Elle s’ouvre donc sur le déclin de l’Empire américain qui, après l’apogée du microprocesseur californien, est symbolisé par les attentats du 11 septembre. Pour l’incarner, c’est une sublime photo de Sujimoto représentant les Twin Towers qui est exposée, au côté d’œuvres des Frères Chapman, de Jennifer Brial ou d’Alighiero Boetti. Puis on passe à la phase de restructuration de l’ordre du monde, avec l’accroissement de la population qui l’accompagne et la raréfaction des sources d’énergie. Là, ce sont des œuvres de Wilhelm Mundt, de Maarten Vanden Eynde (un artiste dont on avait déjà remarqué le travail dans l’exposition du Frac-Lorraine consacré au désordre climatique, Rumeurs du Météore cf https://larepubliquedelart.com/soleil-genereux-sur-le-frac-lorraine/) ou le projet d’Olafur Eliasson autour de la lampe solaire Little Sun qui sont présentés. Dans ce nouveau monde où sédentarisme et nomadisme s’affronteront, les deux seules options, pour les classes moyennes, seront de se protéger et de se distraire. Et ce sont ces alternatives qu’illustrent des pièces de John Isaacs (un surprenant obèse en taille réelle effondré sur le sol), Arman Ou Andreas Gursky.
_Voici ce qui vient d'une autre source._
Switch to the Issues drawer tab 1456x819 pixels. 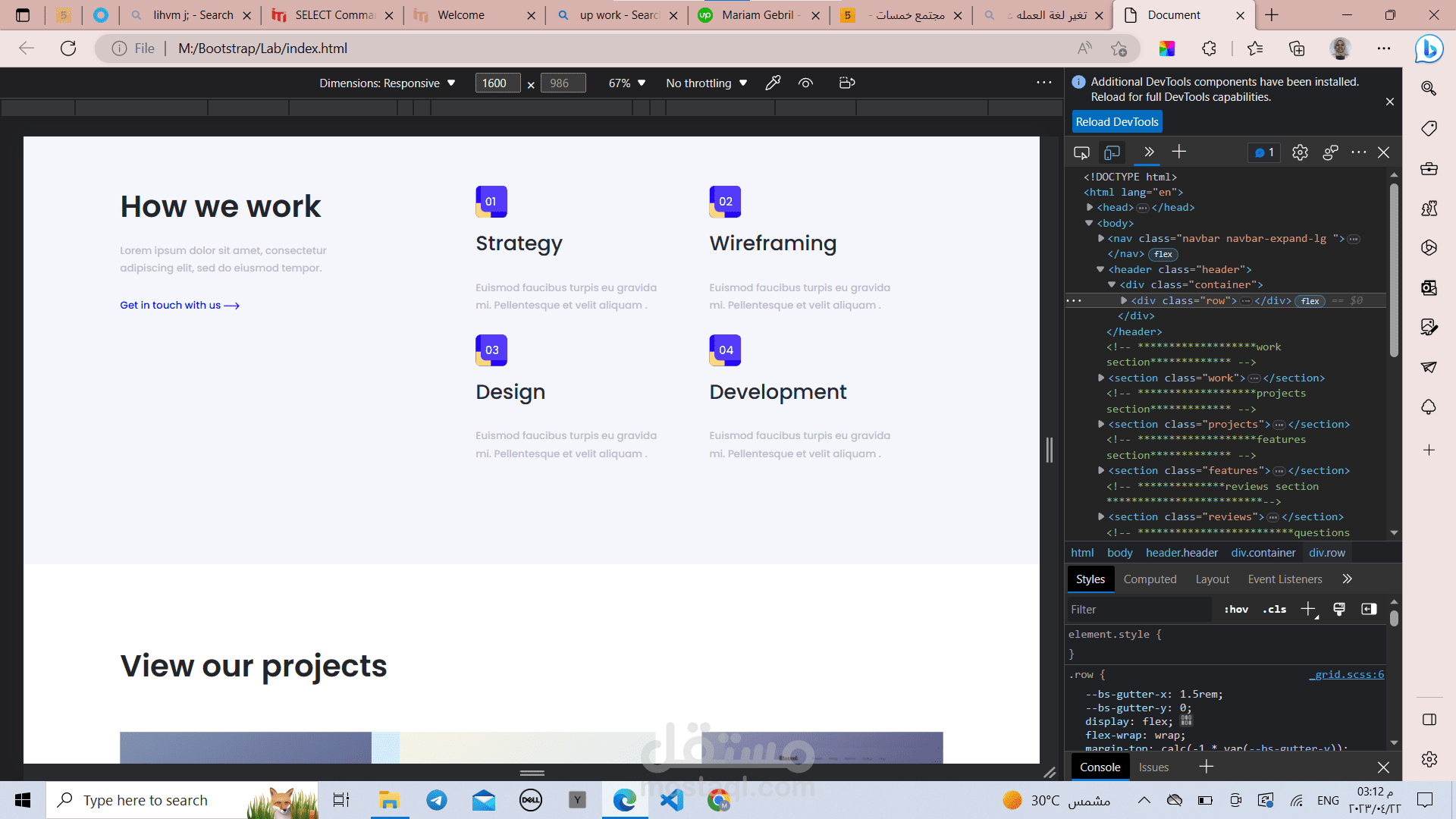click(x=1153, y=767)
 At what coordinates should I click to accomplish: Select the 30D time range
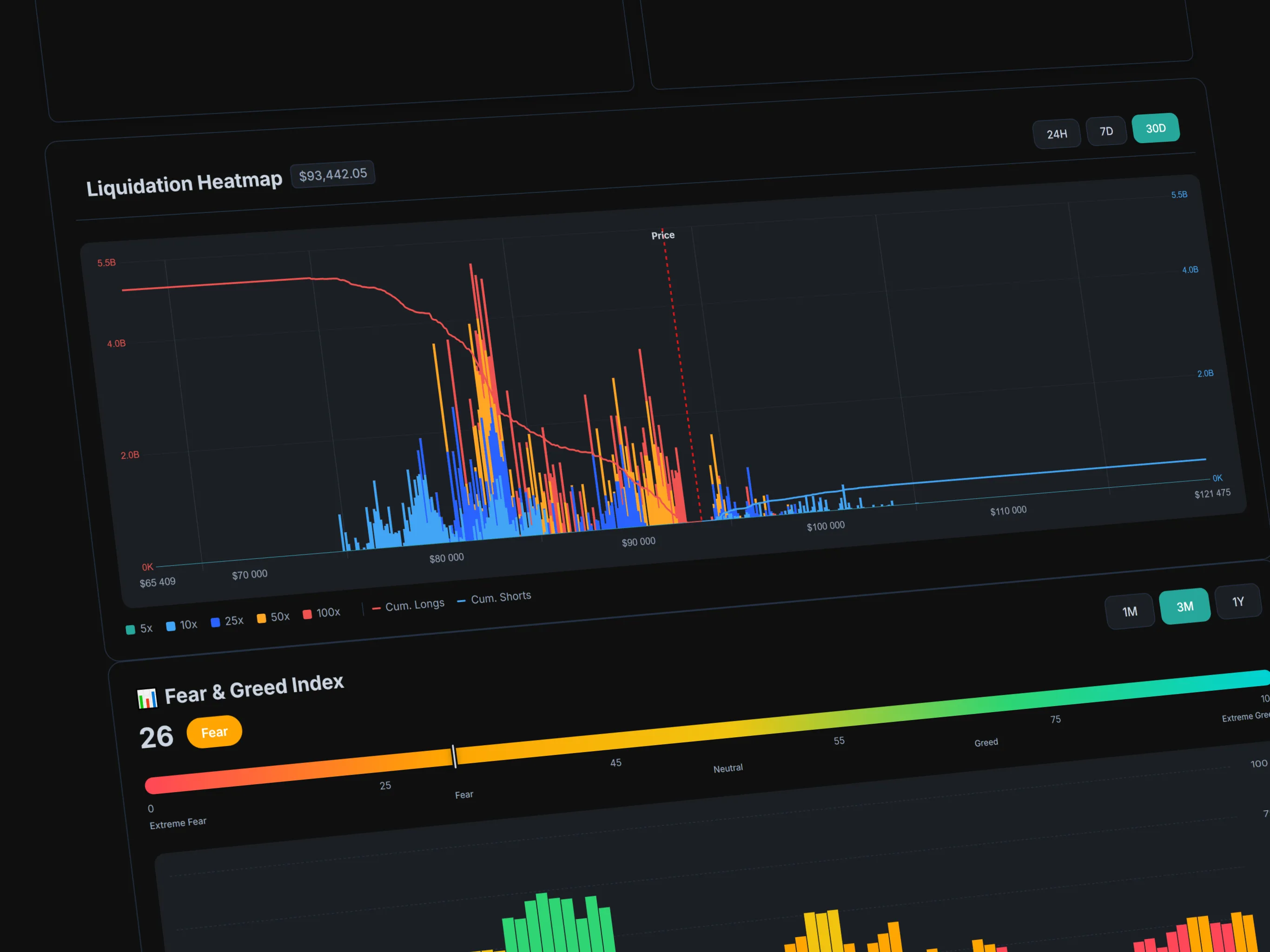click(x=1155, y=128)
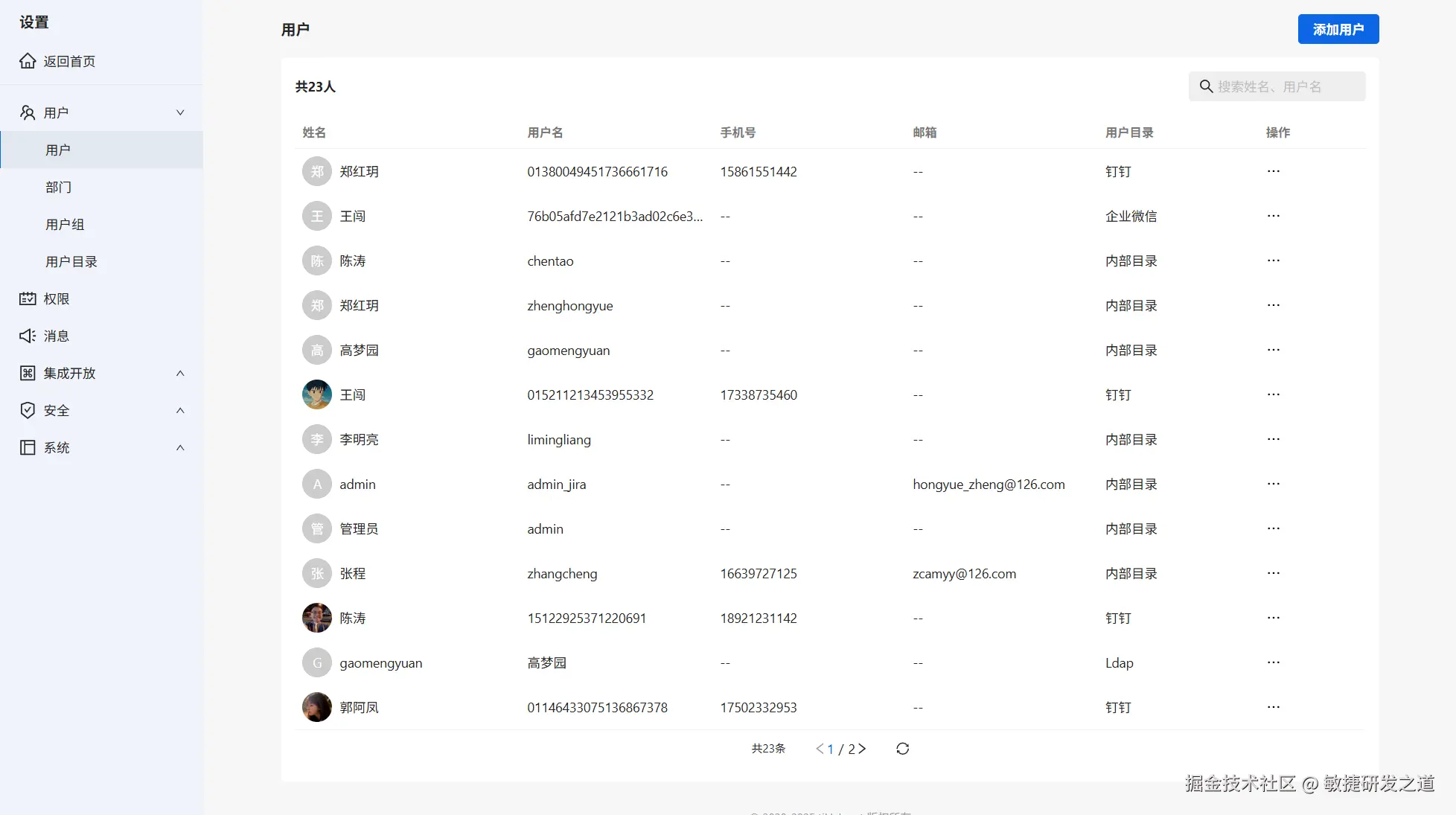
Task: Click the 返回首页 home icon
Action: [28, 61]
Et le marché prendra le pouvoir, tout deviendra marchandise : « le temps, comme les idées, les gens et leur amours ». Warhol, Andres Serrano ou Philip-Lorca diCorcia sont alors convoqués pour évoquer cet aspect de la société qui est déjà très présent. Le temps, justement, deviendra une denrée rare, « il transformera chaque chose et chaque minute en valeur marchande consommable ». Parallèlement, en s’appuyant sur les progrès de la médecine, l’homme partira à la conquête de l’immortalité et ce sont Roman Opalka, On Kawara ou Stelarc qui donnent à voir cet aspect des choses. Mais le grand conflit finira par éclater, celui « dans lequel s’autodétruiront, en une mêlée furieuse, Etats et entités non étatiques, légales et criminelles », au risque de voir la planète disparaître (oeuvres de Michal Rovner, Al Ferrow ou Francis Alÿs). Enfin il sera temps de bâtit une nouvelle démocratie (« l’hyperdémocratie »), dans lequel le bien triomphera du mal et où on cherchera les conditions d’une survie durable de l’humanité : ces sont des photos de Thomas Ruff, de David LaChapelle ou une grande installation de Bodys Isek Kingelez qui ont la lourde charge de clore le parcours sur une note optimiste.
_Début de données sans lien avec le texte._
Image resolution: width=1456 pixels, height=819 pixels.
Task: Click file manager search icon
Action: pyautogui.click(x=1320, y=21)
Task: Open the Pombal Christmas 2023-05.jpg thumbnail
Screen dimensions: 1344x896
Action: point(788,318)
L’exposition de Bruxelles est, d’une certaine manière, plus audacieuse que celle de Paris. Car elle oblige, à partir d’œuvres existantes (apparemment aucune œuvre n’a été conçue spécialement pour l’occasion), à se projeter dans l’avenir et à trouver des équivalents plastiques aux sombres prophéties de Jacques Attali, ce qui est plus difficile, bien sûr, que de travailler sur le passé. Elle n’est pas toujours très simple à suivre et il vaut mieux télécharger l’application proposée par le musée pour ne pas se perdre dans les différentes sections qui se chevauchent un peu. Au-delà du pari risqué –et réussi- qu’elle représente, elle met à jour l’aspect un peu « science-fiction » de la proposition d’Attali : si certains points semblent indiscutables, d’autres apparaissent comme relevant davantage du scénario imaginaire et on n’est pas étonné de savoir que livre a été adapté en BD. Un point, toutefois, fait froid dans le dos : l’utilisation de l’imprimante 3D, qui permet de faire des copies de plus en plus confondantes des œuvres, à tel point qu’elles pourraient induire en erreur un visiteur non averti (l’exemple en est donné avec une sculpture de Hans Op de Beeck réalisée avec cette technique). On se demande alors si l’idée « d’original » aurait encore un sens et quel serait dès lors le statut des musées.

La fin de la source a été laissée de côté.